SWANTON - When Swanton police officer Dominic LoFiego received a radio call about an unresponsive male at a central Swanton residence last week, seconds counted.

Officer LoFiego happened to be patrolling very close by to the 112 Chestnut St. house from which the 911 call had come and responded immediately.

Inside one of the bedrooms was a 30-year-old man who had swallowed his tongue after an apparent drug overdose, had stopped breathing, and had no pulse.

"He was pretty critical," the officer recalled several days later. "I could tell by the color of his skin he was in pretty tough shape."

But during the five to seven minutes it took for Swanton Rescue to reach the scene, Officer LoFiego had cleared the man's airway and restored his respiration and pulse with rescue breathing and cardio-pulmonary resuscitation.

Fire Chief James Guy said it is quite likely that the man would have died without Officer LoFiego's quick and proper response, and for that, Police Chief Gary Lyons said he plans to recommend to village leaders that the officer be awarded a life-saving commendation.

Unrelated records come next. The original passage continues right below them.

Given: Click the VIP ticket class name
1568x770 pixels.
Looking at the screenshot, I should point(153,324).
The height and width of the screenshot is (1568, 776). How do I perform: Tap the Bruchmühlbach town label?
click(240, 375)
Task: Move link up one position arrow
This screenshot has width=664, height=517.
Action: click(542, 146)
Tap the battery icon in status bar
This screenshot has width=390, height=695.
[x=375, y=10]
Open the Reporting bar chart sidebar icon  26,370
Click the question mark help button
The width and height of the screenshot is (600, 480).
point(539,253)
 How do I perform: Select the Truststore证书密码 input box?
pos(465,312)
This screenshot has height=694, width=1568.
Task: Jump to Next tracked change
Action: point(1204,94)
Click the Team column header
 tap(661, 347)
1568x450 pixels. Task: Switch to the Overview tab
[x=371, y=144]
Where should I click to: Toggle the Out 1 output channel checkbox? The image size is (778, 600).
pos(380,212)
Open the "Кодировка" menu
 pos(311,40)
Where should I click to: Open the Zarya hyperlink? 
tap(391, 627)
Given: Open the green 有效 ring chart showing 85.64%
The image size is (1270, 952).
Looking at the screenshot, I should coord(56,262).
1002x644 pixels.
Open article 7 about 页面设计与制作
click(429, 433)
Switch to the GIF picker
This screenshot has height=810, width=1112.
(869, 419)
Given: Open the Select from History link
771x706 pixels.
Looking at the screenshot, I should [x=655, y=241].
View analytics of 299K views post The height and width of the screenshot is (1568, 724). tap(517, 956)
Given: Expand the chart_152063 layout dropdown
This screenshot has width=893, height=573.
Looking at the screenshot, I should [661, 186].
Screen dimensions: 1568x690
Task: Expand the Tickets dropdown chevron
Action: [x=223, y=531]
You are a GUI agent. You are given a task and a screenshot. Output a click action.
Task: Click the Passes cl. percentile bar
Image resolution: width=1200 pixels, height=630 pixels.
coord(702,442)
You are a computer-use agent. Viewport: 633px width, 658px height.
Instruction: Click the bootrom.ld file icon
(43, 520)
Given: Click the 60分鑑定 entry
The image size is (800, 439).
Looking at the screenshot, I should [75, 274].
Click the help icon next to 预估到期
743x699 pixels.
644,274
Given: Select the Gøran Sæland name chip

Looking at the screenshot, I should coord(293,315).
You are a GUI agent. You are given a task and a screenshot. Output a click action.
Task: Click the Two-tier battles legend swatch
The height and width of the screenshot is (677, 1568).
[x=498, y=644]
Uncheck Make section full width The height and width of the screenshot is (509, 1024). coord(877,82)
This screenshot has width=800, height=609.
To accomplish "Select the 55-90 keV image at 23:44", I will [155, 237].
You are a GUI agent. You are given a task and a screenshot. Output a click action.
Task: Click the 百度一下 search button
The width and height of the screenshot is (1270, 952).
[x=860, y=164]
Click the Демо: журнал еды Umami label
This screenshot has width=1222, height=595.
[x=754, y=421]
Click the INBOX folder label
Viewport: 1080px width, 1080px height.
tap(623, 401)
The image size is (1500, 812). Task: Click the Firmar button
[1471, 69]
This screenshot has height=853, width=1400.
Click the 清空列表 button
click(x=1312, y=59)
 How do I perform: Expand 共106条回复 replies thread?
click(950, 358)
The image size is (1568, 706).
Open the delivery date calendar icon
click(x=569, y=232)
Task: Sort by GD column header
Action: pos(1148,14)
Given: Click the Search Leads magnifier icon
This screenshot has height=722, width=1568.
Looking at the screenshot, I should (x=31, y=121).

"He definitely helped the situation. I think he did a good job," Chief Guy said. "The police officer definitely made it possible for our interventions to work."

The EMS "interventions" included administering an anti-narcotic remedy that restored the man to consciousness before he was taken to a Toledo-area hospital by medical helicopter.

The officer said that while his intervention was certainly critical to keeping the patient alive long enough for medical rescue, the EMS role also was essential.

"Without them there, he'd be a goner," Officer LoFiego said. "Swanton Fire and Rescue are the real angels. I was just doing what I had to do until the real professionals got there."

Chief Lyons declined to identify the patient because it is possible he will face drug charges, depending on the outcome of toxicology tests and other evidence that will be reviewed by the Fulton County prosecutor's office after it is turned over to the office.

Officer LoFiego, who just had joined the Swanton police force in February after he had been laid off from the Lucas County Sheriff's Office last fall, said that while his training had included life-saving techniques for situations like this one, the actual life-saving experience is one he'll never forget.

"It's something you don't really plan on having to do. It's very humbling," Officer LoFiego said.

"But it's a positive thing. This job is often so negative, it's good to be on the other side for once," the officer added.

And the officer said it doesn't matter to him that the man he saved may have gotten into his predicament because of illicit drug use.

"I don't know this guy," Officer LoFiego said. "Maybe this situation is going to turn his life around.

"That's what I hope, that it will be a wake-up call for everyone around," Officer LoFiego said.